I'm not sure why I am so sad about Robin Williams' passing, but I am. We have never met and honestly I can't remember the last time I watched one of his movies. It's nothing personal - I just don't have much time to watch movies these days. Tonight when I read the headline that Robin Williams had died, my heart immediately sank. As with most of the news I read, I was reading on my phone, so then I clicked on the link to read the article. After I read that he died of an apparent suicide, my heart sank even more. Such a preventable loss of life.

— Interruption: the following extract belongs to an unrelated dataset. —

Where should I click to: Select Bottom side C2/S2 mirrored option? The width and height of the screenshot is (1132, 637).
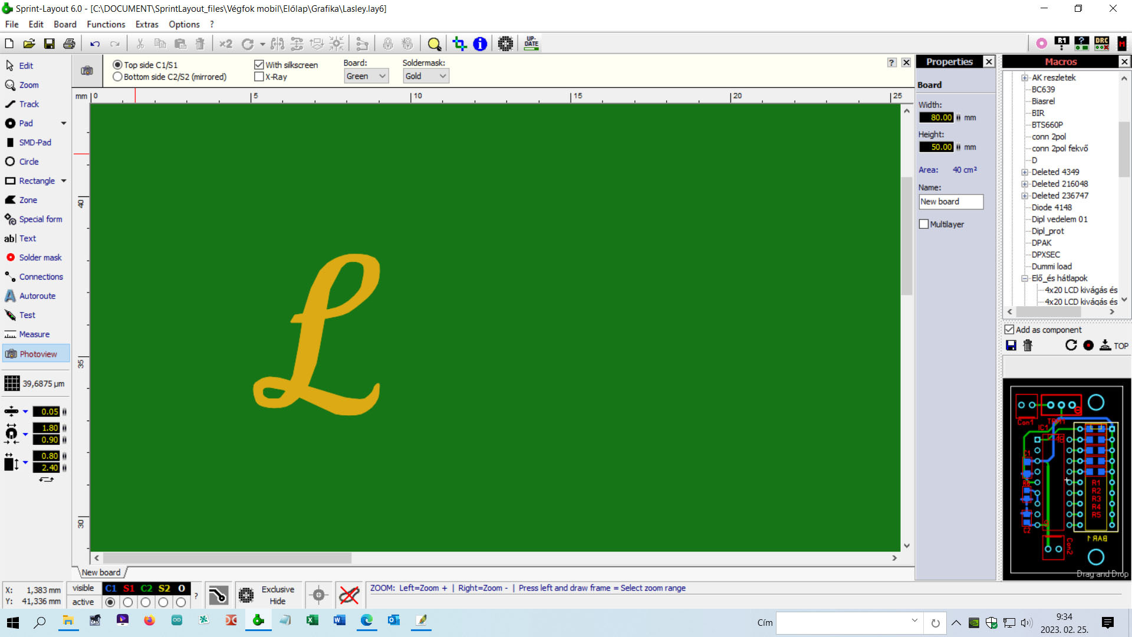[117, 77]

I haven't been a counselor for many years, but in my short stent in the mental health field, I have worked with a number of individuals who were clinically diagnosed as having a major depressive disorder. Depression is such a beast to understand and sometimes even harder to treat. When a person gets so depressed that they are in a dark enough place where they don't see a reason to go on living, it's very hard to get them to agree to treatment - lifestyle changes, therapy, medication, etc. While I have a basic understanding of some of the chemical and physical reasons for depression, I still have a hard time wrapping my mind around suicide. What must Robin have been thinking this morning as he prepared for his own death? How deep must his pain and hurting have been that the thought of death outweighed everything else? Did he consider the pain he would cause his wife and children? For someone who passionately played so many roles pertaining to love and relationships, it's hard for me to understand how he was able to do this. Maybe this is one reason why I'm having a hard time grasping his passing. How could someone who did so much to help others through laughter and charity, end his life like this?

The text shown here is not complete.